I recently read a really interesting blog post about trying to predict who survived on the Titanic with standard GLM models and two forms of non-parametric classification tree (CART) methodology. The post was featured on R-bloggers, and I think it's worth a closer look.
The basic idea was to figure out which of these three model types did a better job of predicting which passengers would survive on the Titanic based on their personal characteristics; these included characteristics like sex, age, the class of the ticket (first, second, or third). For each model, the blogger estimated the model on half the sample (the “training data”) and then predicted the probability of survival for the other half of the sample (the “test data”). Any passenger predicted to have a >50% probability of survival was classified as being predicted to survive. The blogger then determined what proportion of predicted survivors actually survived.

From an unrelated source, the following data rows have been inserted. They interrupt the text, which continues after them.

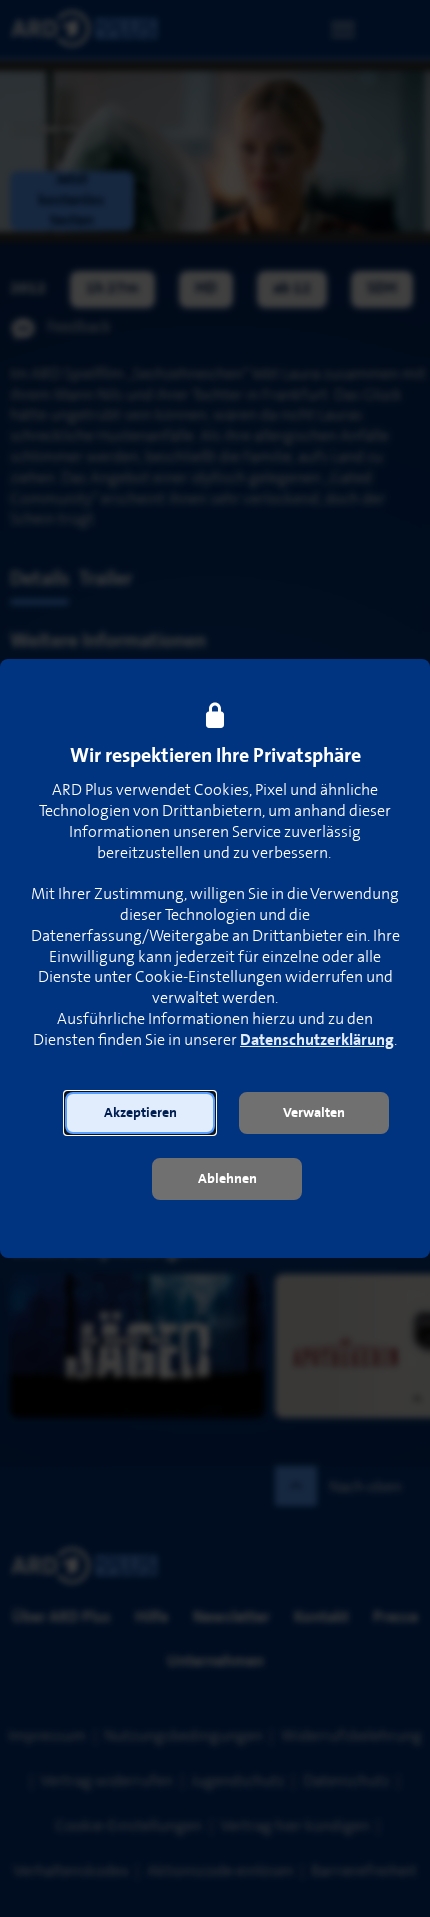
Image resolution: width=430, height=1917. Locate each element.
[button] (140, 1113)
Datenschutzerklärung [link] (317, 1040)
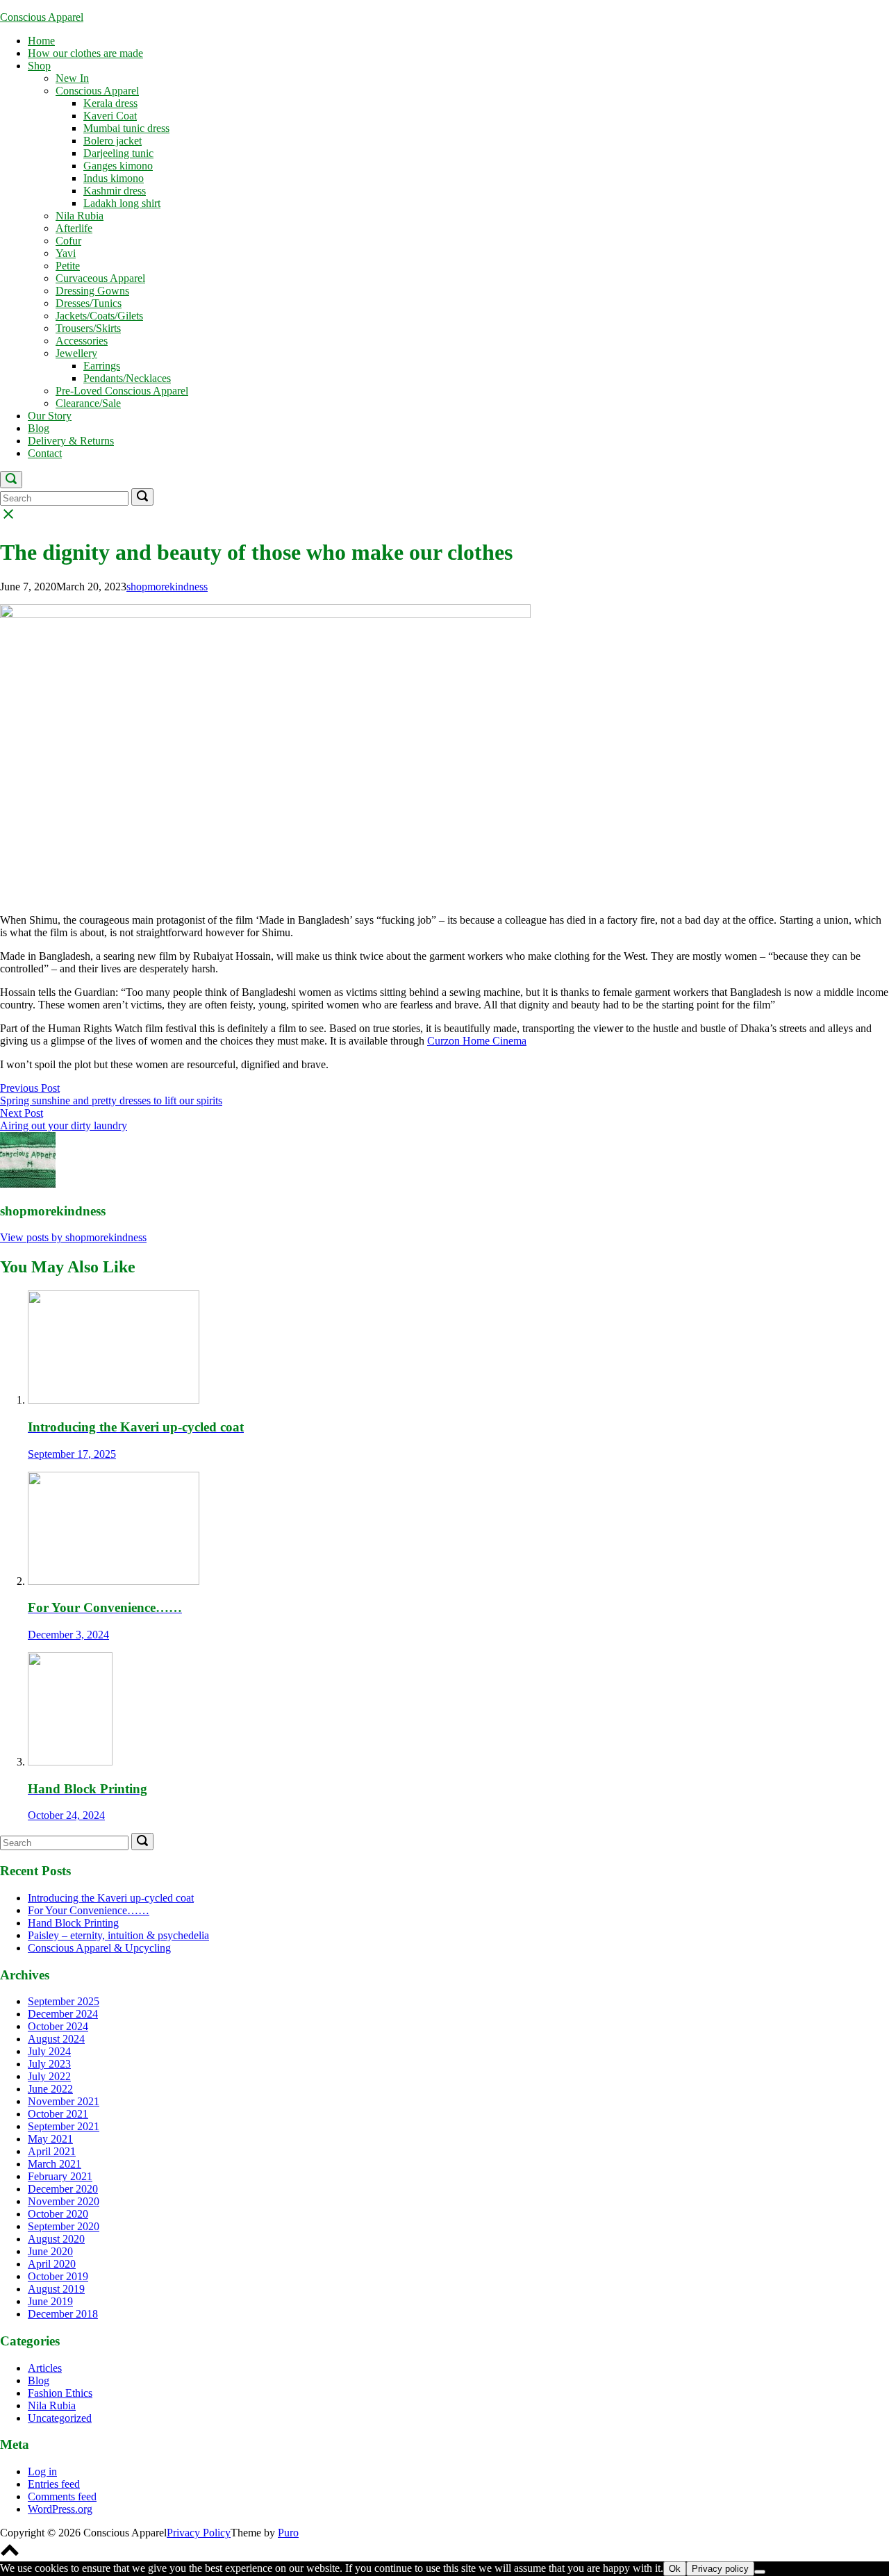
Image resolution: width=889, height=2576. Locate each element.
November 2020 (63, 2201)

The result, copied from the original blog post:
I think this is a flawed way to assess the predictive power of the model. If a passenger is predicted to have a 50% probability of survival, we should expect this passenger to die half the time (in repeated samples); classifying the person as a “survivor,” a person with a 100% probability of survival, misinterprets the model's prediction. For example, suppose (counterfactually) that a model classified half of a test data set of 200 passengers as having a 10% chance of survival and the other half as having a 60% chance of survival. The 50% threshold binary classification procedure expects there to be 100 survivors, and for all of the survivors to be in the portion of the sample with >50% predicted probability of survival. But it's more realistic to assume that there would be 10 survivors in the 10% group, and 60 survivors in the 60% group, for a total of 70 survivors. Even if the model's predictions were totally accurate, the binary classification method of assessment could easily make its predictions look terrible.
Andrew Pierce and I just published a paper in Political Analysis making this argument. In that paper, we propose assessing a model's predictive accuracy by constructing a plot with the predicted probability of survival on the x-axis, and the empirical proportion of survivors with that predicted probability on the y-axis. The empirical proportion is computed by running a lowess regression of the model's predicted probability against the binary (1/0) survival variable, using the AIC to choose the optimal bandwidth, and then extracting the lowess prediction from the model. We created an R package to perform this process automatically (and to implement a bootstrapping approach to assessing uncertainty in the plot), but this package is designed for the assessment of in-sample fit only. So, I have to construct them manually for this example. The code for everything I've done is here.
Here's the plot for the GLM model:
As you can see, the logit model actually does a very good job of predicting the probability of passenger survival in the test data. It slightly underpredicts the probability of death for passengers who are unlikely to die, and slightly overpredicts the probability of death for the other passengers. But the predicted probabilities for near-certain (Pr(survive) near 0) and nearly impossible (Pr(survive) near 1) deaths, which are most of the data set, are quite accurately predicted.
The random forest model does a perfectly reasonable job of predicting outcomes, but not markedly better:
The pattern of over- and under-predictions is very similar to that of the GLM model. In fact, if you plot the logit predictions against the random forest predictions…
You can see that there are comparatively few cases that are classified much differently between the two models. The primary systematic difference seems to be that the random forest model takes cases that the logit predicts to have a low but positive probability of survival, and reclassifies them as zero probability of survival. I put in the dark vertical and horizontal lines to show which data points the binary classification procedure would deem “survivors” for each model; there are a few observations that are categorized differently by the two models (in the upper left and lower right quadrants of the plot), but most are categorized the same.
Finally, the conditional inference tree model does classify things quite differently, but not in a way that substantially improves the performance of the model:
I've jittered the CTREE predictions a bit so that you can see the data density. The tree essentially creates five categories of predictions, but doesn't appreciably improve the predictive performance inside of those categories above the logit model.
Comparing the GLM logit predictions to the ctree predictions…
…you see the categorizations more clearly. Of course, you can just look at the CART plot to see how these categories are created:
I have to admit, that is a pretty sweet plot.
In conclusion, comparatively ancient GLM methods do surprisingly well on this problem when compared to the CART methods. If anything, the CART methods apparently suppress a decent amount of heterogeneity in probability forecasts that the GLM models uncover. But all of the models have the same basic strengths and weaknesses, in terms of predictive accuracy. And if the heterogeneity of the GLM predictions reflects signal and not noise–and my plots seem to suggest that it is signal–the GLM predictions might well be better for forecasting survival in individual cases.
Maybe some day, I will get around to creating a version of my R package that does out-of-sample forecasts! That way, I could get assessments of the uncertainty around the plot as well.